Search code examples
pythonzlibdeflate

zlib difference in size for level=0 between Python 3.9 and 3.10


In this code that uses zlib to encode some data, but with level=0 so it's not actually compressed:

import zlib

print('zlib.ZLIB_VERSION', zlib.ZLIB_VERSION)

total = 0
print('Total 1', total)
compress_obj = zlib.compressobj(level=0, memLevel=9, wbits=-zlib.MAX_WBITS)
total += len(compress_obj.compress(b'-' * 1000000))
print('Total 2', total)
total += len(compress_obj.flush())
print('Total 3', total)

Python 3.9.12 outputs

zlib.ZLIB_VERSION 1.2.12
Total 1 0
Total 2 983068
Total 3 1000080

but Python 3.10.6 (and Python 3.11.0) outputs

zlib.ZLIB_VERSION 1.2.13
Total 1 0
Total 2 1000080
Total 3 1000085

so both a different final size, and a different size along the way.
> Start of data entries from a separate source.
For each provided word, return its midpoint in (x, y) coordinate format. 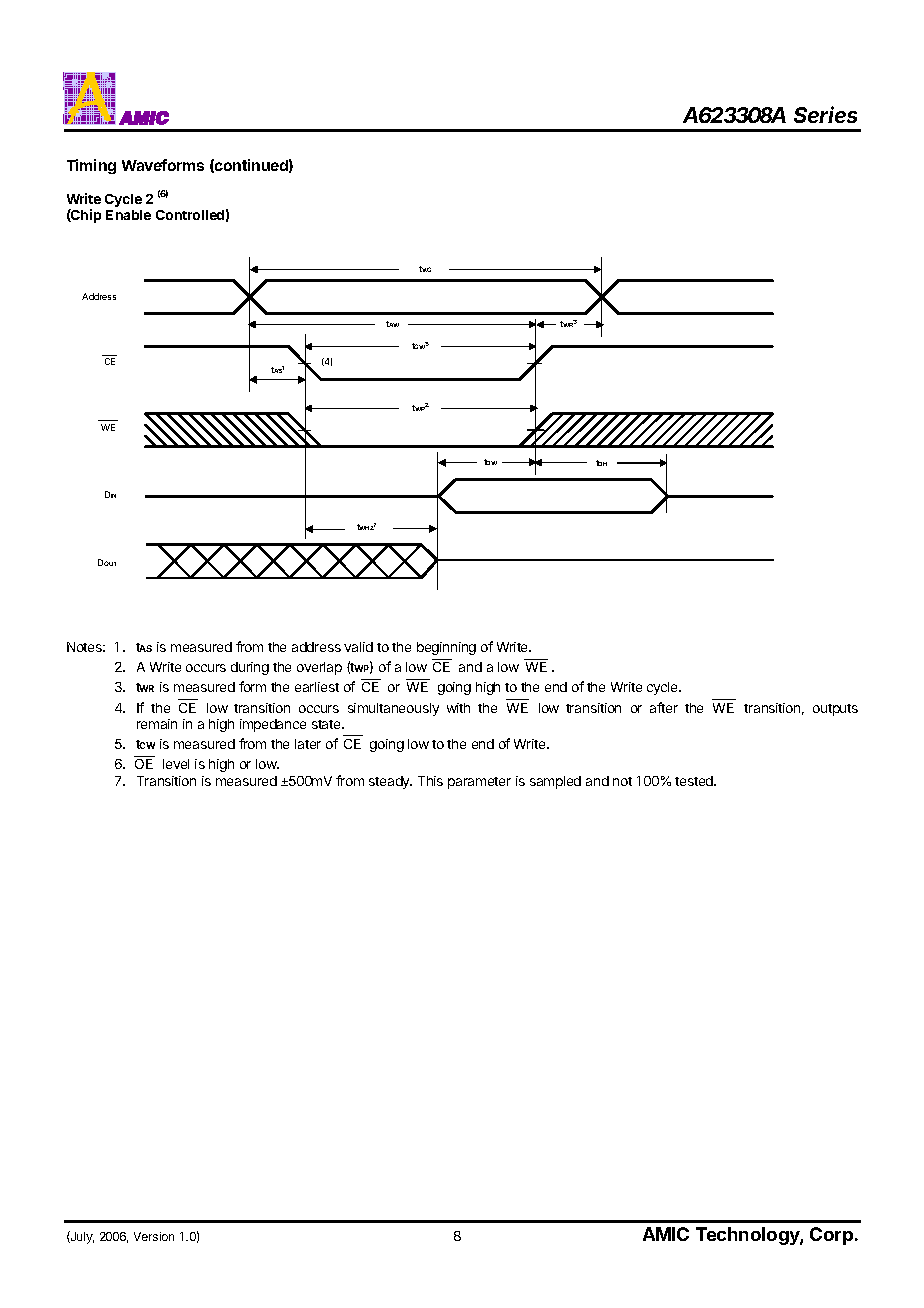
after (664, 707)
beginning (446, 648)
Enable (128, 215)
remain (157, 724)
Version (154, 1236)
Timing (91, 166)
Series (825, 114)
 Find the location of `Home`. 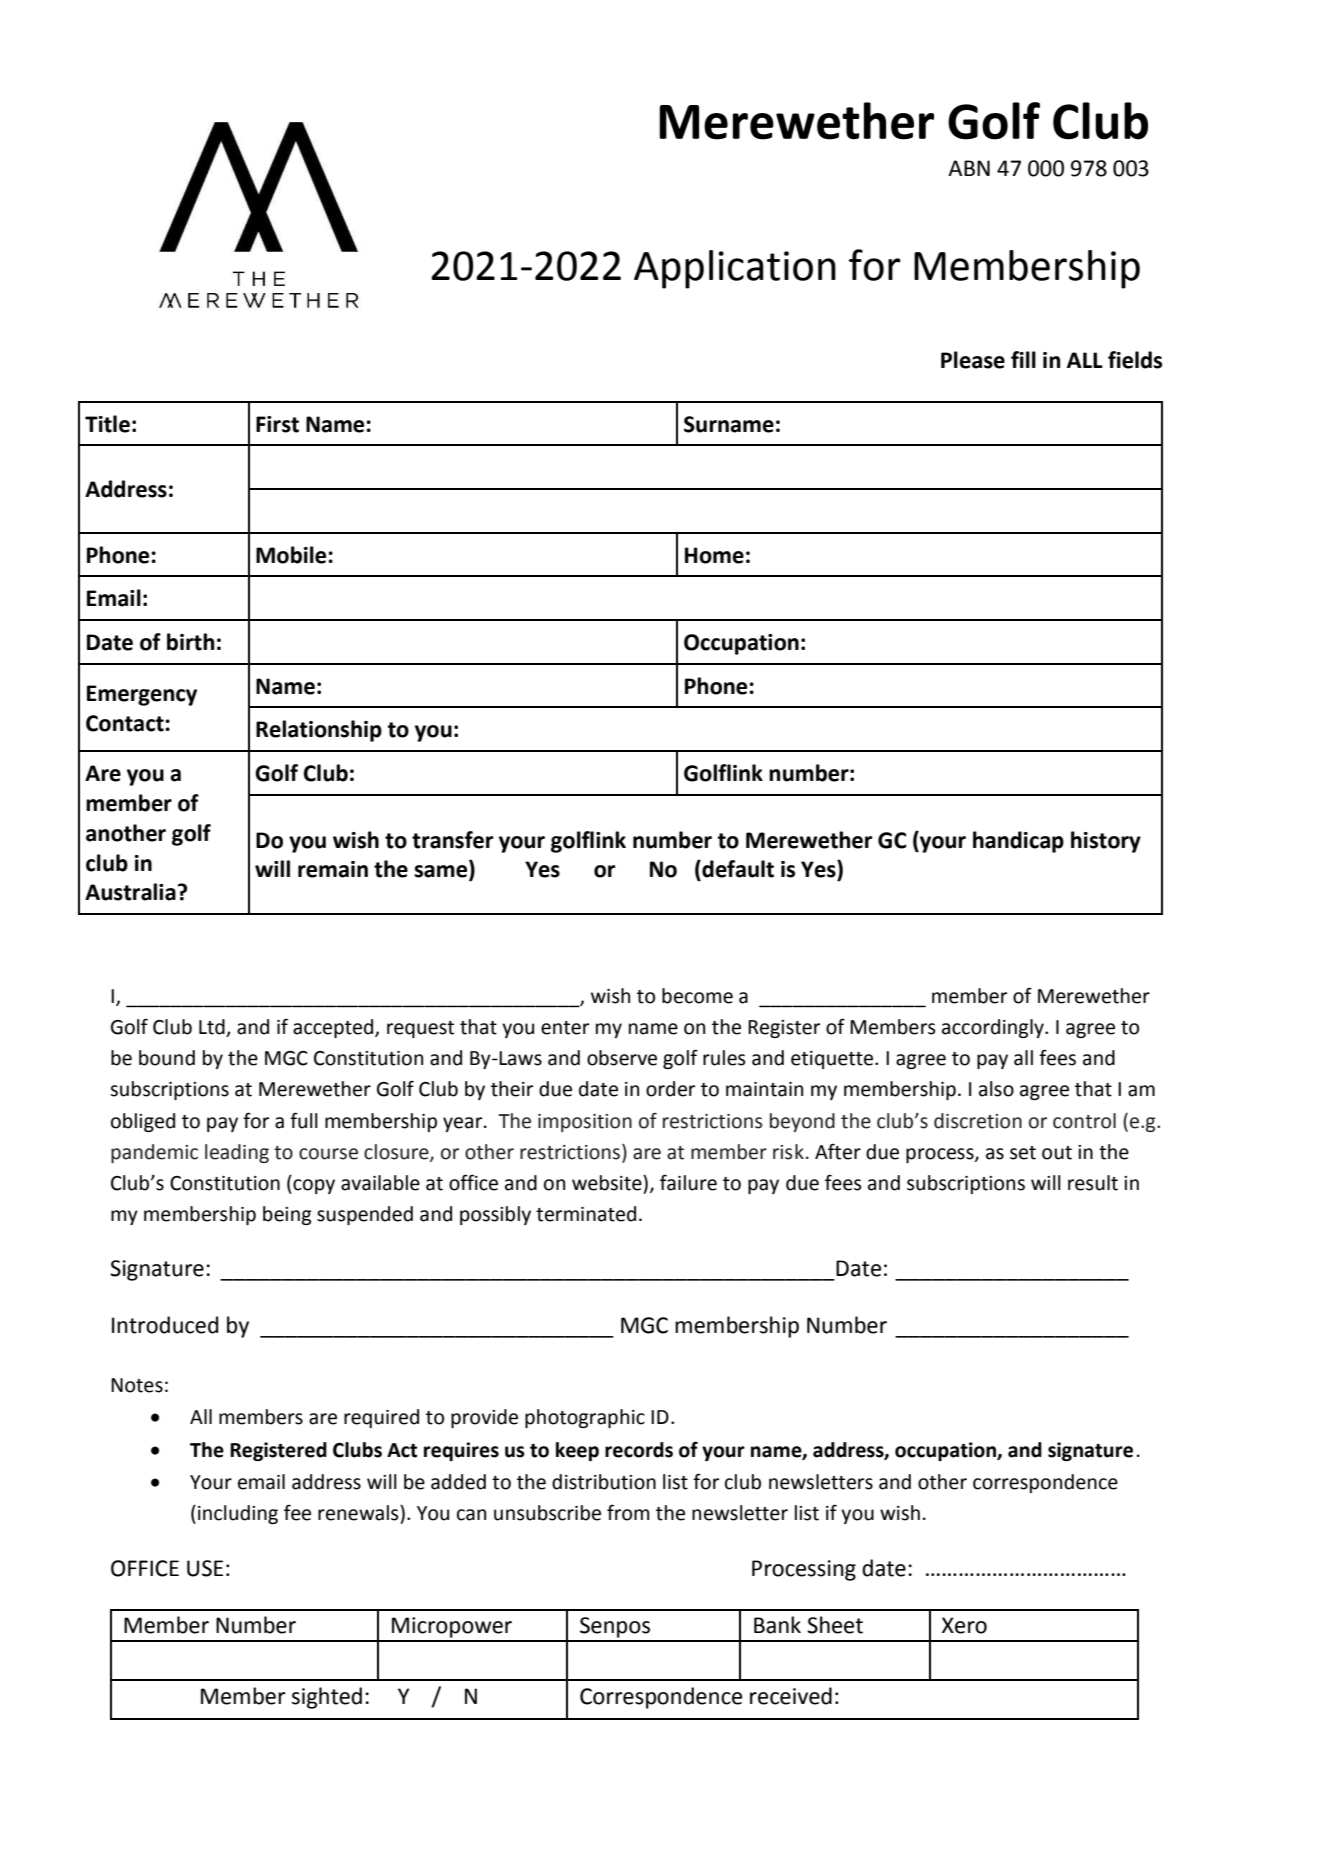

Why? And how can I get them to be identical? (I'm writing a library where I would prefer identical behaviour between Python versions)


Solution

  • zlib 1.2.12 and 1.2.13 behave identically in this regard. The Python library must be making different deflate() calls with different amounts of data, and possibly introducing a flush in the later version. You can look in the Python source code to find out.

    You should be able to force identical output if you feed smaller amounts of data to .compress() each time, e.g. less than 64K-1, and use .flush() after each. The output will be larger, but should be identical across versions.

    A quick look turned up this commit, which is likely the culprit.